The law that closed a third of Texas's abortion clinics was upheld by the Fifth Circuit last week. Now advocates are trying a new strategy.
Abortion rights supporters rally on the floor of the State Capitol's rotunda in Austin, Texas, July 12, 2013.
Abortion rights supporters rally on the floor of the State Capitol's rotunda in Austin, Texas, July 12, 2013.

Less than a week after the Fifth Circuit Court of Appeals upheld two provisions of Texas’s law restricting abortions – including the regulation that has closed a third of the state’s clinics – attorneys for two of the closed clinics are trying a new tactic. They have filed a new federal lawsuit on behalf of Whole Woman’s Health in McAllen and Reproductive Health Services in El Paso, saying the requirement that abortion providers have admitting privileges at local hospitals is unconstitutional as applied to them.

“We filed this lawsuit to stop the second-largest state in the nation from plunging millions of women back into the darkness and grave danger of illegal abortion that Roe v. Wade was supposed to end," said Nancy Northup, the CEO of the Center for Reproductive Rights. 

Whole Woman's Health closed its clinic in McAllen, in the Rio Grande Valley, after hospitals denied their providers admitting privileges. Paired with another clinic nearby that closed for the same reason, the effect is for legal abortion in the region to be inaccessible without driving hundreds of miles. The abortion provider in El Paso was granted temporary admitting privileges that are about to expire. According to Northup, both clinics have seen 30,000 patients, and in that time, only two have required transfers to the hospital -- which doesn't actually require that the doctor performing the abortion have admitting privileges. 

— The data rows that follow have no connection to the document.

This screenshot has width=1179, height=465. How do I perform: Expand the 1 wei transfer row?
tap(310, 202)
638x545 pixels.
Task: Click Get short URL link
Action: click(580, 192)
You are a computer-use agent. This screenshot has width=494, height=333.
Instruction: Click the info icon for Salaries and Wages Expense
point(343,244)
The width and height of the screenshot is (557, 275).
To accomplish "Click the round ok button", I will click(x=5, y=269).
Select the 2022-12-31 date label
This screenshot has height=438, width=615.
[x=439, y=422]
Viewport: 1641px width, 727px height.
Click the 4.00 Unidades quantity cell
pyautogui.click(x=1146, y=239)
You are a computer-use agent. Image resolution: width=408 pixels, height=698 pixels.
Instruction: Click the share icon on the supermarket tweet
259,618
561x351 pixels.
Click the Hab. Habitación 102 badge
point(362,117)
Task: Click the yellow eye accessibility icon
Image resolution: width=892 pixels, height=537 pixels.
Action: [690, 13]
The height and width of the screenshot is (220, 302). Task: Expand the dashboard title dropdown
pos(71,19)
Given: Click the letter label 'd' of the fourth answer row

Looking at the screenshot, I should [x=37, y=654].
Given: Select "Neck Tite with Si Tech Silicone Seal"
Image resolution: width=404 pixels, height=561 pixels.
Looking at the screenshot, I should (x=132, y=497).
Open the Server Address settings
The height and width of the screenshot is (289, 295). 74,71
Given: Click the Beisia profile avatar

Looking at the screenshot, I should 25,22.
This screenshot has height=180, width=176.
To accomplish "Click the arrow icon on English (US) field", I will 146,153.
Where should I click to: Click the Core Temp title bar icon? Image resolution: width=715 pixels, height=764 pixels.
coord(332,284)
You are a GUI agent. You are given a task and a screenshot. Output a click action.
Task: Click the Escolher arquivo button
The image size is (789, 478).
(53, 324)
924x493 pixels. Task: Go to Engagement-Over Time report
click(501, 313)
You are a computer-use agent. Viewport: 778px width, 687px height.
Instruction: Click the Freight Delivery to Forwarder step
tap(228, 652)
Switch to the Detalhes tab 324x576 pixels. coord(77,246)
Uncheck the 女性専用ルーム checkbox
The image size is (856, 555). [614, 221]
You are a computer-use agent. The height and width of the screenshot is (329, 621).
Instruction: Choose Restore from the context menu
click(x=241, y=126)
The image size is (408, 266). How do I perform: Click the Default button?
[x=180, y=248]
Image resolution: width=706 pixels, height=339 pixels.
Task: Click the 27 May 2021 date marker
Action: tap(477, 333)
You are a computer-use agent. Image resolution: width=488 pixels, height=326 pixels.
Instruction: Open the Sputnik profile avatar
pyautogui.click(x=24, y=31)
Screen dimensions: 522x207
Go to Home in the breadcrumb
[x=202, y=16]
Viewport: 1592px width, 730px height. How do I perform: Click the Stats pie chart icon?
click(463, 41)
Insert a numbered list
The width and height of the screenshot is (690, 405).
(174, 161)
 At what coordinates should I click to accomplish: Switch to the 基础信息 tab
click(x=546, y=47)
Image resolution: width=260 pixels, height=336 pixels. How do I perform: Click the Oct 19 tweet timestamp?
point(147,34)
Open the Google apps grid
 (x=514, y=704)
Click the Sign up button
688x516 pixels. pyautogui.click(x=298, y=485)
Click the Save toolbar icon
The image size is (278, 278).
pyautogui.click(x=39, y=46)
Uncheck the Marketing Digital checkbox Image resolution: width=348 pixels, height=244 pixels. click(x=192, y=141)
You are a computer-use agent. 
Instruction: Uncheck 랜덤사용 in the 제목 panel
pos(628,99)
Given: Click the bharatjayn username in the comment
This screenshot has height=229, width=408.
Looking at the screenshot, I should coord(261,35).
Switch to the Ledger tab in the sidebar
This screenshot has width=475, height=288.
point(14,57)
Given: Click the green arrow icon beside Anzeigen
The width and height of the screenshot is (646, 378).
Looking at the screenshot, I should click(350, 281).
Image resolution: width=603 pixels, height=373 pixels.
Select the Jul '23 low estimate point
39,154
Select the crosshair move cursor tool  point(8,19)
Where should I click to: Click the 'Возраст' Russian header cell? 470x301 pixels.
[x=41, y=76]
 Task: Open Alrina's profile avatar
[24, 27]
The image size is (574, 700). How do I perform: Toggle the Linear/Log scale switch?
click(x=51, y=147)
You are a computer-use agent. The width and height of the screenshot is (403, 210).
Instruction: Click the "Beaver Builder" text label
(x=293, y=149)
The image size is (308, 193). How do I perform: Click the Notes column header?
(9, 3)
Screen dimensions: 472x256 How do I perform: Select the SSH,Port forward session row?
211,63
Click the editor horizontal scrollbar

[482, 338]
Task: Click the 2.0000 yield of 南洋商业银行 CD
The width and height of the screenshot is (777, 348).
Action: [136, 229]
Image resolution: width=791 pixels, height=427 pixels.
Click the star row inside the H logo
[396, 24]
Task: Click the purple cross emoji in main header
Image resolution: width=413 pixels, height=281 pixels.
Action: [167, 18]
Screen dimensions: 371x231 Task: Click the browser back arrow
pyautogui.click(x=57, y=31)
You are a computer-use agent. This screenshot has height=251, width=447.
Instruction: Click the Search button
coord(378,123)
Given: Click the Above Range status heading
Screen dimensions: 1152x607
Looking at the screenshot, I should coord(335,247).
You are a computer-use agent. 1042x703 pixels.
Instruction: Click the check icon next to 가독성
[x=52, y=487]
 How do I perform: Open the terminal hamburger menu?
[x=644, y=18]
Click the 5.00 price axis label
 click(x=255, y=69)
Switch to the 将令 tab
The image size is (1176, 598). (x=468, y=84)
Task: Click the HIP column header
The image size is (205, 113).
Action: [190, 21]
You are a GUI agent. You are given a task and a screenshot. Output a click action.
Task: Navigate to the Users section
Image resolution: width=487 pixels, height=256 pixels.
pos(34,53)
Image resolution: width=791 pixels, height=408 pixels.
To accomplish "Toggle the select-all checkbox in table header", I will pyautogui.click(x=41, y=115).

The lawsuit also asks the Court to block the implementation of expansive building requirements for clinics, expected to go into effect in September and leave only a half-dozen abortion providers open. Those requirements, said Amy Hagstrom Miller, CEO of Whole Woman's Health, have cost as much as $7 million to build, in one of the poorest regions in the entire county. "It’s nearly impossible to build a multimillion dollar facility when you don't have patients who are able to pay and who have insurance," Hagstrom Miller said. 

The earlier challenge to the law said two provisions of the omnibus law -- the admitting privileges requirement and the one making medication abortion nearly impossible to obtain -- were unconstitutional on their face, meaning in every possible instance. The district court agreed, but last week a three-judge panel of Republican-appointed judges claimed the provisions didn't violate Supreme Court precedent. The clinics who filed the suit, who are represented by Planned Parenthood, the ACLU, and the Center for Reproductive Rights, haven't yet said whether they'll appeal that case. If they do, it will make it even likelier that the Supreme Court will take up such laws, particularly since the Attorney General of Wisconsin has asked it to hear a similar case where the Seventh Circuit came to an opposite conclusion.